Fair Go For Our Crowd-Pleasing Greyhounds

12:40 23 February 2026
GRNSW News
Last month we all celebrated Australia Day.

What we celebrated on that day were the things that make us uniquely Australian – and one of the things that sets us apart from the rest of the world is our sense of a ‘fair go’.

As Australians, when we see an injustice, we become enraged and spur into action to have these injustices addressed quickly by governments.

Imagine the public outcry if people were to suddenly discover that nurses, teachers or emergency service workers were working seven days a week but only getting paid for four.

(And by the way, those extra three days of their wages, well, they are going to someone else.)

We are not trying to equate ourselves to those vocations, but the NSW greyhound industry is also made up of hard workers, and the industry suffers due to a funding injustice aligning with the four for seven days work analogy.

Each year almost one third of NSW greyhound racing revenue is redistributed to the two other racing codes. Neither earned it. It was earned by greyhound racing.

There is no other sporting code in Australia or in the world that has the revenue it earns redistributed to other sports.
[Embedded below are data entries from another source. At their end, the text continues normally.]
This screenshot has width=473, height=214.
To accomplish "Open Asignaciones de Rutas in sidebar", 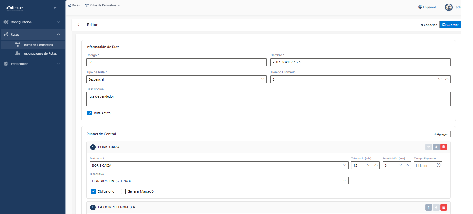I will pos(40,53).
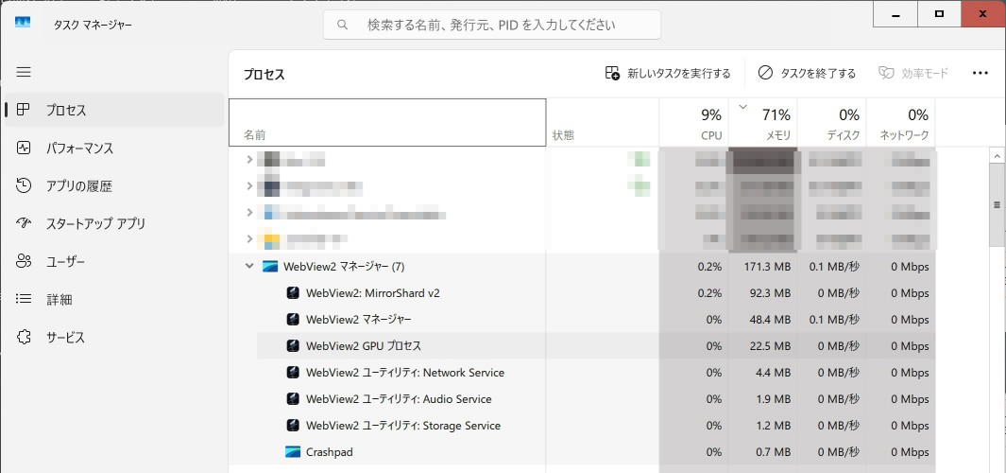Sort by メモリ column header
1006x473 pixels.
[762, 123]
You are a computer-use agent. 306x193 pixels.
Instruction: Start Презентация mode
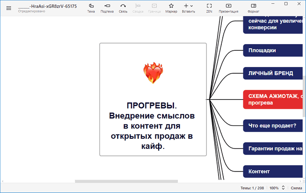pyautogui.click(x=229, y=8)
At a recent event, I called this out as the biggest rort in Australian sport and when you look at the facts, it’s hard to dispute.
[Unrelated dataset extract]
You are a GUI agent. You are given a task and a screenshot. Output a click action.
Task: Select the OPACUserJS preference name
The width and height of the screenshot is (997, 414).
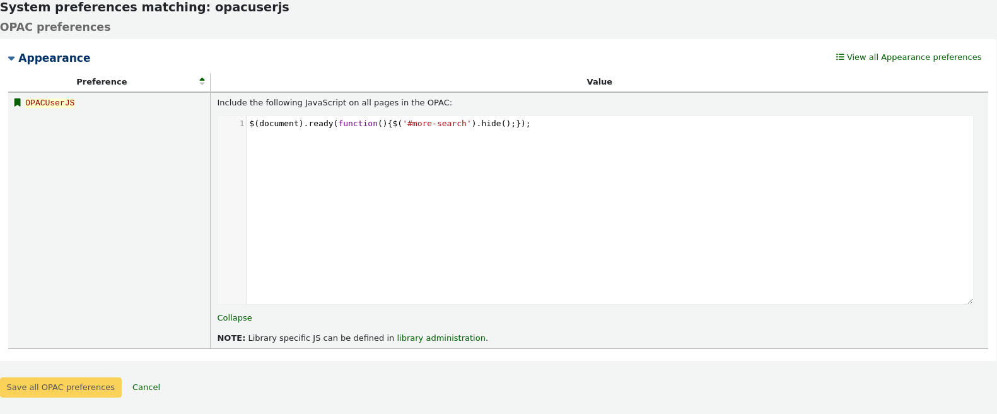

We understand our sport can be polarising, but we have done an enormous amount of work on safety and welfare in the past decade.

And, whether you like greyhound racing or not, this unjust redistribution of money that belongs to the sport’s hardworking participants offends our sense of a fair go and expectation that you’ll receive a fair day’s pay for a fair day’s work.


The redirection of the sport’s funds dates back to the Carr Labor government’s sale of the TAB monopoly in 1998. To enable the government to complete that sale, it needed the three racing codes to agree to how the revenue generated by the privatised TAB would be distributed.

Believing that the distributions would be revised if things changed, the greyhound industry agreed to receive 13 per cent of the distribution.

Which was fine at the time, unless things changed. And change they did. 

Greyhound racing has increased in popularity in recent years and today accounts for around 24 per cent of racing code revenue. However, it still only receives 13 per cent.

To make matters worse, in 2018 the Berejiklian Coalition government introduced a tax on wagering – the point of consumption tax. 

Under this, it was agreed that there would be a 10 per cent rebate, back to the three racing codes.

However, for some inexplicable reason the government used the 13 per cent distribution split from 1998 to do so. 

The greyhound industry and participants lose out again. Browbeaten and bashed over the past decade, greyhound racing participants have seemingly normalised and come to accept this unjust treatment of them and their sport.

The sport has come a long way since 2015. It is now the most regulated sport in Australia with a separate government agency regulating it. 

It is the only sport in the world that can electronically track and account for all of its animal athletes. It now has the lowest serious injury rates in the world and rehomes more greyhounds each year than are bred for racing.

The sport is not without its very few bad actors, as is the case in any sport or industry. 

Greyhound racing in NSW does deserve recognition for this, but more the point, the sport can no longer be silent and allow this unfair and unjust redistribution of its own money.

The future of greyhound racing depends on it.